Goldsboro sanitation workers might soon see changes if a plan to fully automate three of the city's garbage trucks comes to fruition.

Public Works Director Jose Martinez presented the plan to the Goldsboro City Council at the board's meeting Monday.

Currently, garbage trucks are semi-automatic, meaning one of two workers on the truck hand loads a garbage can onto the back of the truck, which is then flipped up into the truck by a mechanical lever. The worker then returns the can back to the curb.

The automation of trucks would mean the driver would be the only one operating the truck. Mechanical arms would be used to load and to return garbage cans.

If implemented, the plan would eliminate nine jobs. Those employees would be offered jobs in other city departments to prevent any overall job loss, Martinez said.

There will be other costs associated with the automation plan.

Existing garbage cans would need to be replaced by the city with stronger models so the mechanical arms would not crush the cans. This replacement would cost about $750,000, and would need to happen within the next four years.

Councilman Charles Williams questioned whether such a system would result in spilled cans and litter.
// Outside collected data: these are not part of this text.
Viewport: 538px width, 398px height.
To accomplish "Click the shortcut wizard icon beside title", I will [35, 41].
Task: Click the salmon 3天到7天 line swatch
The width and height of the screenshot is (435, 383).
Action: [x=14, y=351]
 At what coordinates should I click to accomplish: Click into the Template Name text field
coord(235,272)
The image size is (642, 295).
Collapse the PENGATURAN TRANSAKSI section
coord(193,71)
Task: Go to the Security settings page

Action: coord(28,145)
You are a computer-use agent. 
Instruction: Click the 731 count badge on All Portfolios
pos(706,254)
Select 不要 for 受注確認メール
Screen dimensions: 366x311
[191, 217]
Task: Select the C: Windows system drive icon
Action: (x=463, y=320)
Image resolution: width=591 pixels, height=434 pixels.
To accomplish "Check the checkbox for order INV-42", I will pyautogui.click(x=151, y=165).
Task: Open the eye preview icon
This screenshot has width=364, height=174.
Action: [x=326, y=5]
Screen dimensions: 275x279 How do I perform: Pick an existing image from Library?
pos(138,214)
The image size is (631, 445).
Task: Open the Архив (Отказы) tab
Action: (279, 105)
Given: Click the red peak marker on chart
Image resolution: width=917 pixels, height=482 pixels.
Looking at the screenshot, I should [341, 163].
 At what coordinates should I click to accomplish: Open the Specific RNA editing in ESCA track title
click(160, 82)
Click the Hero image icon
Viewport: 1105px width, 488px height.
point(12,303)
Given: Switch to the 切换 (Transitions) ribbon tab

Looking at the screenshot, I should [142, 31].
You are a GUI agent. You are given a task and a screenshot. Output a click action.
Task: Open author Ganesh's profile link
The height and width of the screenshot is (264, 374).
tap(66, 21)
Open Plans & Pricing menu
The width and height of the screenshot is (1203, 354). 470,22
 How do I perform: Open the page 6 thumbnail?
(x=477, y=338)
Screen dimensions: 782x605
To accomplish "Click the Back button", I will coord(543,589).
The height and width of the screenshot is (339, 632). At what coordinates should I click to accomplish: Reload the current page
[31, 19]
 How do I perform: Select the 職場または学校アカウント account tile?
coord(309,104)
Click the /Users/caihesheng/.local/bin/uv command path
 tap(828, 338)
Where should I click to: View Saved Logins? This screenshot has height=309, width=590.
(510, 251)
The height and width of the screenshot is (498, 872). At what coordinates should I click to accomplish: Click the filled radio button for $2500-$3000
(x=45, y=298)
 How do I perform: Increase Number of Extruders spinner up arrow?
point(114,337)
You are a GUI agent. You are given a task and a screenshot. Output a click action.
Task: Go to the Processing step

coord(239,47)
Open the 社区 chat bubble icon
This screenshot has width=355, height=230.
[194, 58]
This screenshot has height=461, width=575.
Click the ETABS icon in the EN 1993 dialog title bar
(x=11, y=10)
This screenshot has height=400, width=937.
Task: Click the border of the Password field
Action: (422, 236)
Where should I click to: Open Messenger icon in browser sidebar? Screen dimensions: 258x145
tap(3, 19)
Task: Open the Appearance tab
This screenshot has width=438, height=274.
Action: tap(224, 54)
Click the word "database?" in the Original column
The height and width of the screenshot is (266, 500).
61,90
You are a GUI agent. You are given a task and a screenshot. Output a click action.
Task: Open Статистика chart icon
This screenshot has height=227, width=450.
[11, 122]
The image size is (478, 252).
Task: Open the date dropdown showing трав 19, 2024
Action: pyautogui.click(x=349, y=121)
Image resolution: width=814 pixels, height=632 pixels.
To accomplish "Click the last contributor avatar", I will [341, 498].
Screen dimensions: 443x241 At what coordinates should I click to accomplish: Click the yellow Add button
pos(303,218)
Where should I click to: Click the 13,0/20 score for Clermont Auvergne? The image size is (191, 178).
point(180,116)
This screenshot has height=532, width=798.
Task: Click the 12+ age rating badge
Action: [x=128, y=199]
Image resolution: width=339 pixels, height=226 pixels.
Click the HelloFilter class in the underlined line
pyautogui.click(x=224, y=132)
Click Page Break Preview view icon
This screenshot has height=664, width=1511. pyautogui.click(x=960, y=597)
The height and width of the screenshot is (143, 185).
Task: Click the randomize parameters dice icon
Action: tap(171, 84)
"I don't see any spills that might happen to be significant or to create a constant trail to and from each canister," Martinez said.

In other business, council held a public hearing on a request by Tillet & Coley, on the east side of N.C. 111, to add 30 more machines to its Internet cafe sweepstakes business, giving the business a total of 80 machines. Due to parking space requirements, the current number of 179 spaces would have to be increased to 271 if the request is granted.

According to the city's Internet cafe ordinance, the establishment would pay a $2,500 privilege tax, and an additional $500 privilege tax per machine. At 80 machines, the business would pay $40,000 in privilege taxes for the machines alone, and the standard privilege tax would bring the total amount paid to the city up to $42,500 in additional revenue.

After a public hearing with no public comment, no action was taken on the request, and it is to be presented at the next council meeting on Sept. 2.

Council also recognized Goldsboro police Officer Michelle Warren, who was recently named state officer of the year by the American Legion.

Two retirements also were noted -- Beth Lewis for 13 years of service with the Police Department and Bobby Taylor, an equipment operator with the city for 25 years.